◆ Task details
Starting from the line with "Select Variants from the menu" and going up to and including the line with "Click the VIP 20% OFF badge", copy the listing below exactly. Leave all images out.

◆ Data extracts
---

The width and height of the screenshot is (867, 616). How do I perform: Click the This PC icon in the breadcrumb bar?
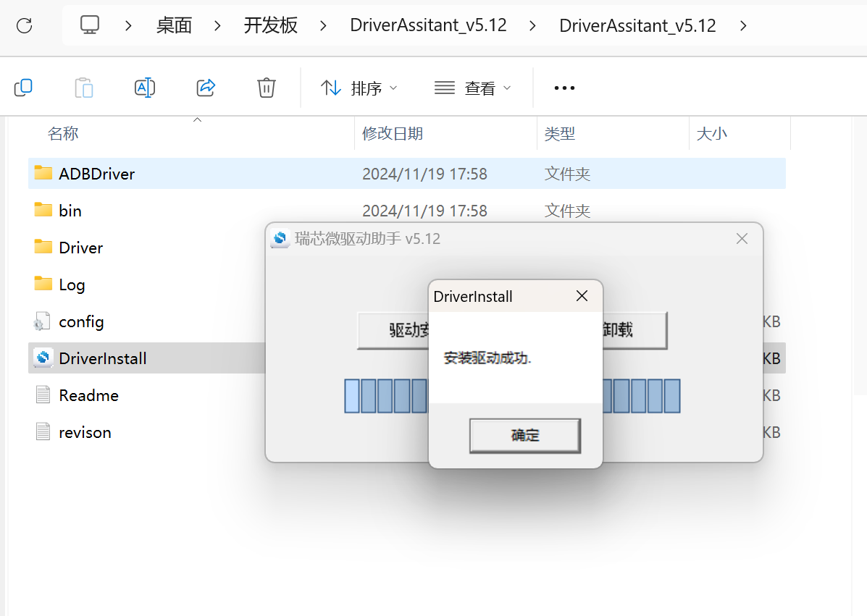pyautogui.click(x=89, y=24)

---

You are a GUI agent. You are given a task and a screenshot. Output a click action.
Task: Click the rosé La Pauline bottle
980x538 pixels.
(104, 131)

---

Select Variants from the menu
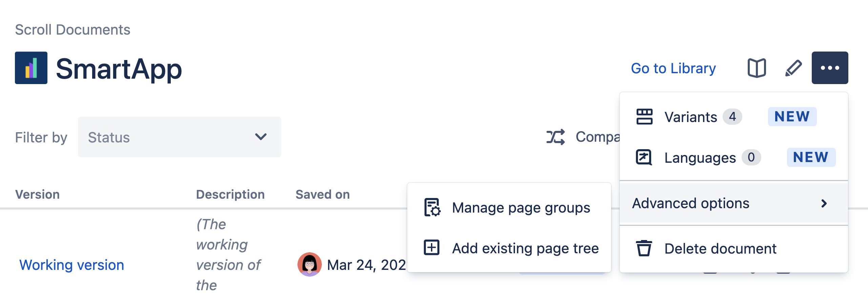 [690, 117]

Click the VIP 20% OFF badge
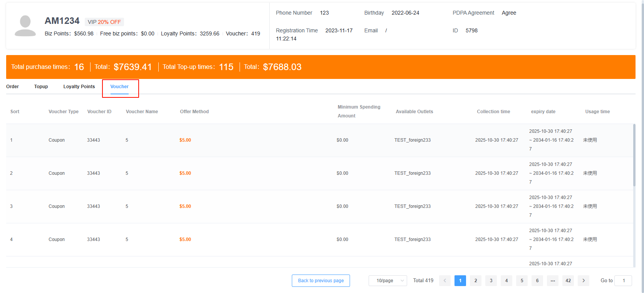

---

◆ Exercise result
Select Variants from the menu
 [690, 117]

Click the VIP 20% OFF badge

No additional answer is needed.